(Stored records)
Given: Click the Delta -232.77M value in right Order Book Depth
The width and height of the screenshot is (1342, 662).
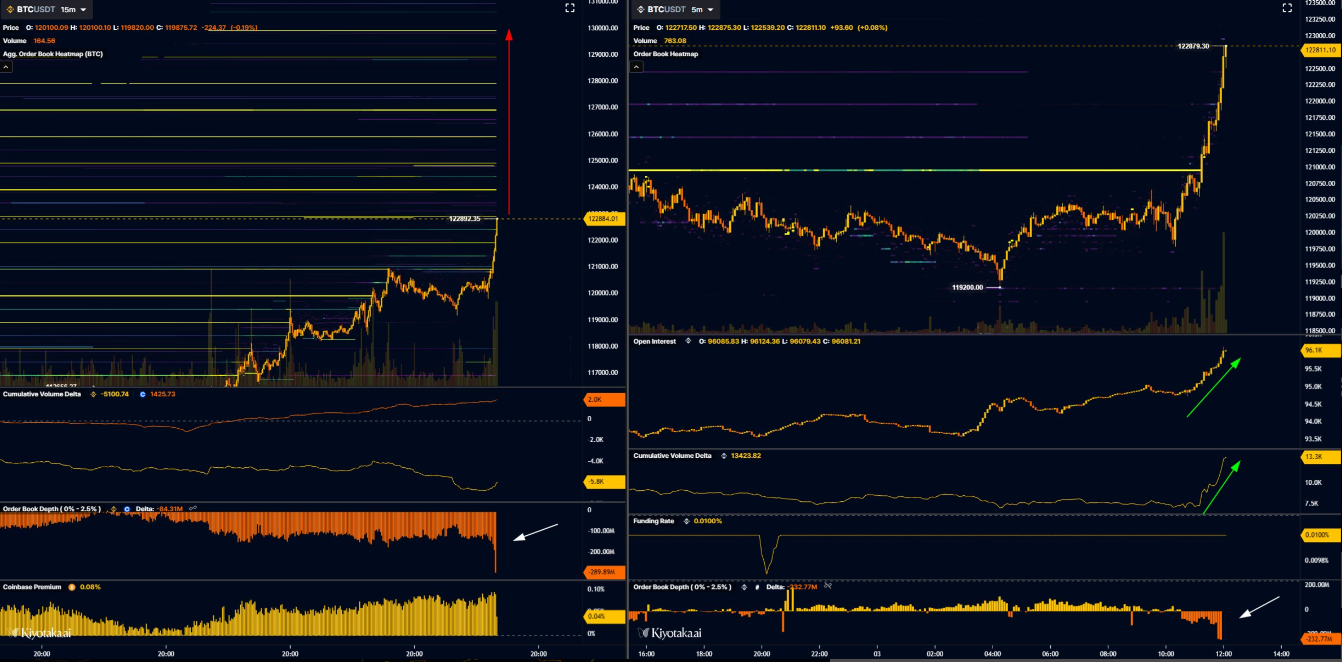Looking at the screenshot, I should 803,587.
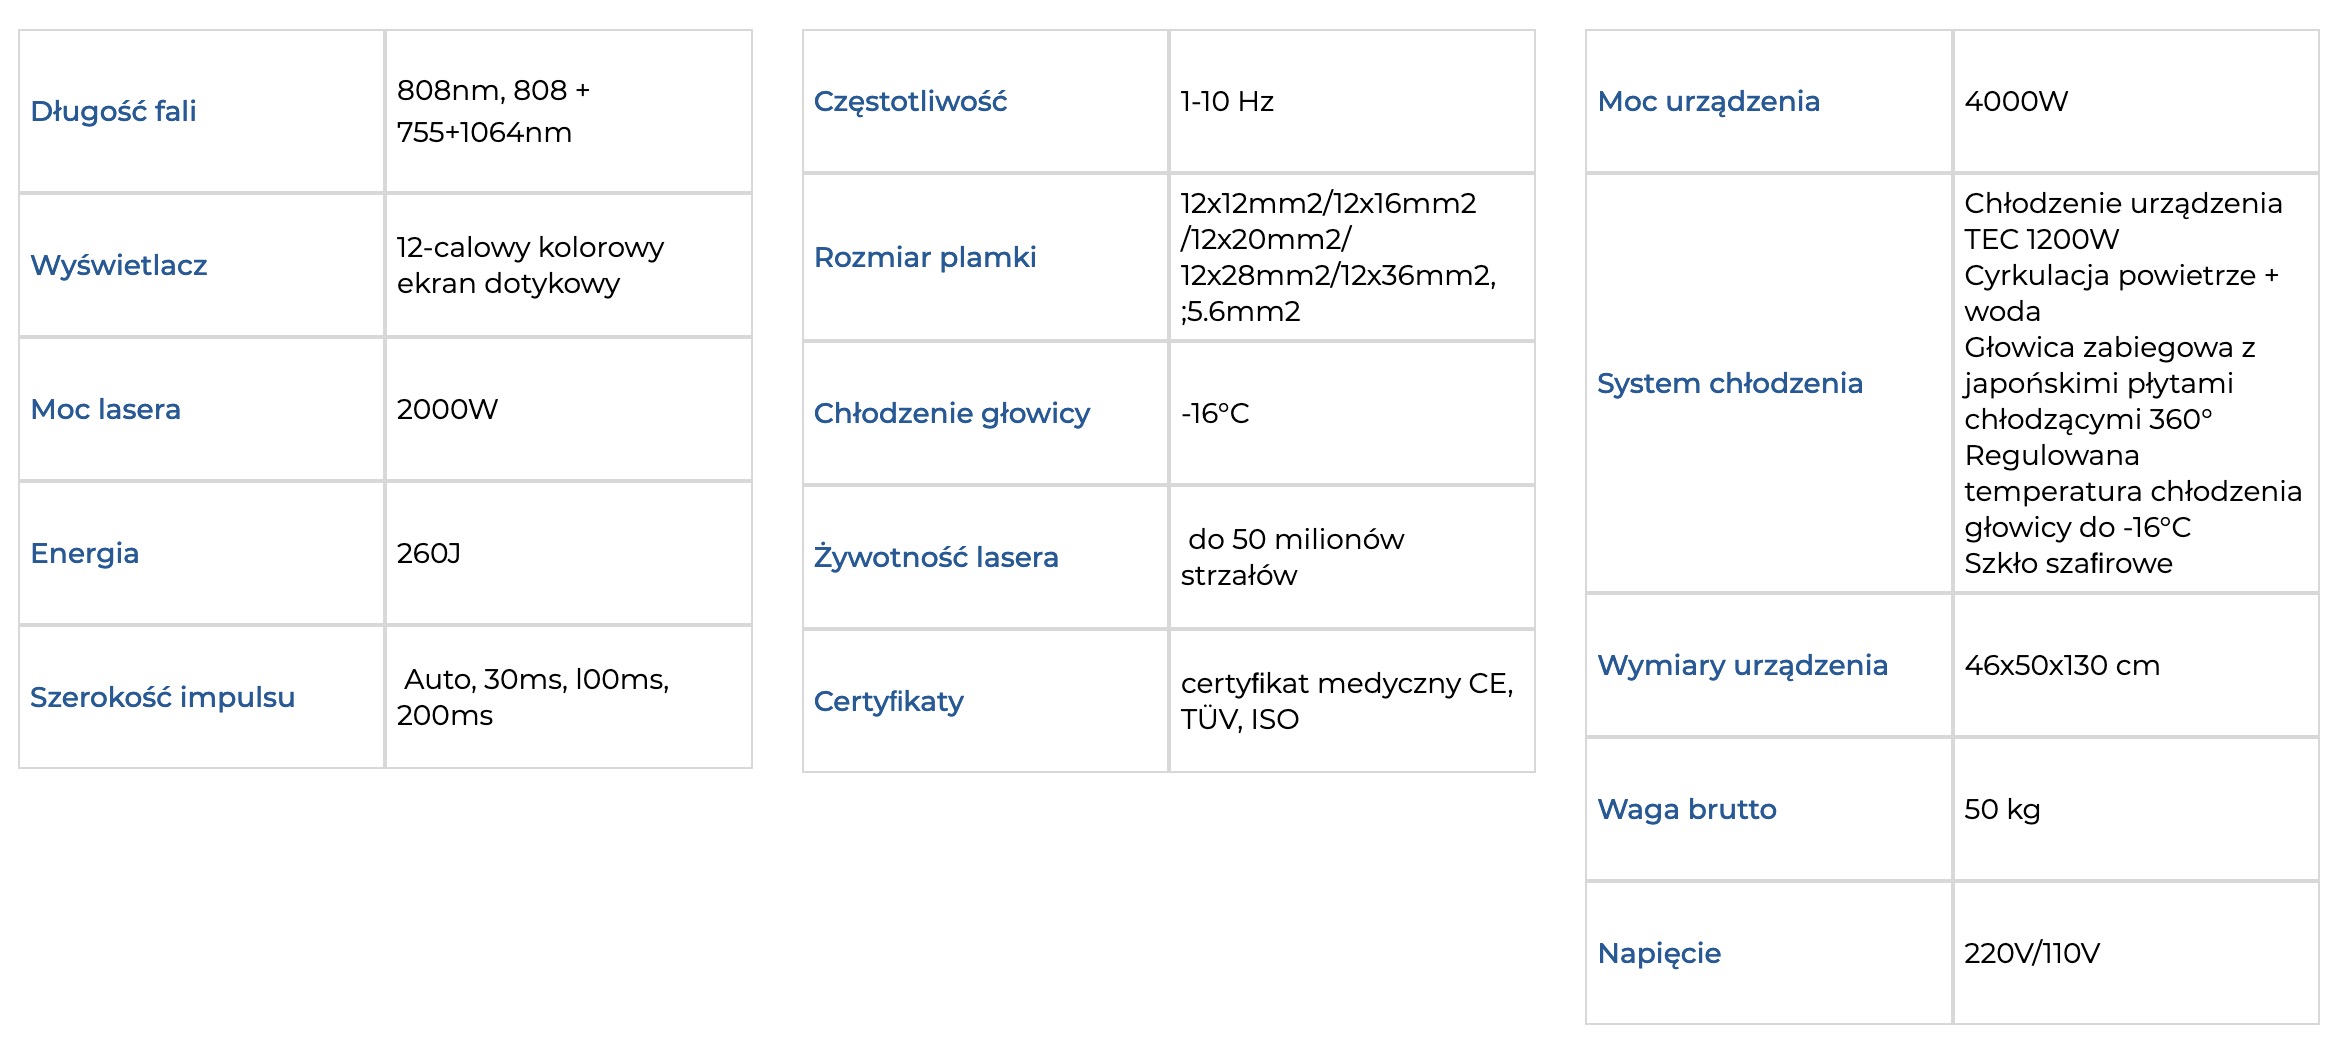The width and height of the screenshot is (2342, 1056).
Task: Click the "Certyfikaty" row label
Action: pos(889,701)
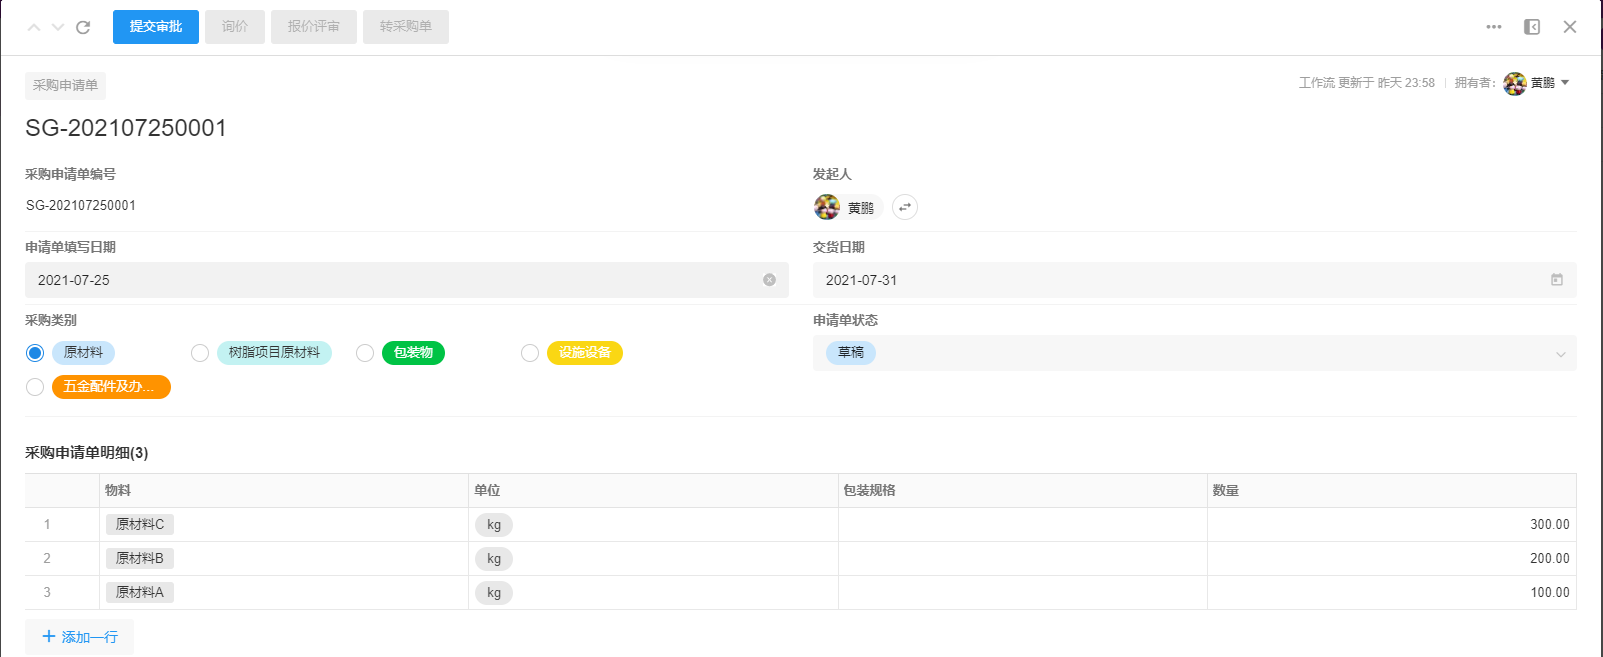Open the more options ellipsis menu
The image size is (1603, 657).
click(x=1494, y=27)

→ Work to be completed
Keep the pictures out and transcribe the entries exactly.

→ Answer box
Given: Click the Delta -232.77M value in right Order Book Depth
The width and height of the screenshot is (1342, 662).
Looking at the screenshot, I should 803,587.
The width and height of the screenshot is (2342, 1056).
Task: Click the "Certyfikaty" row label
Action: pos(889,701)
Open the more options ellipsis menu
The image size is (1603, 657).
click(x=1494, y=27)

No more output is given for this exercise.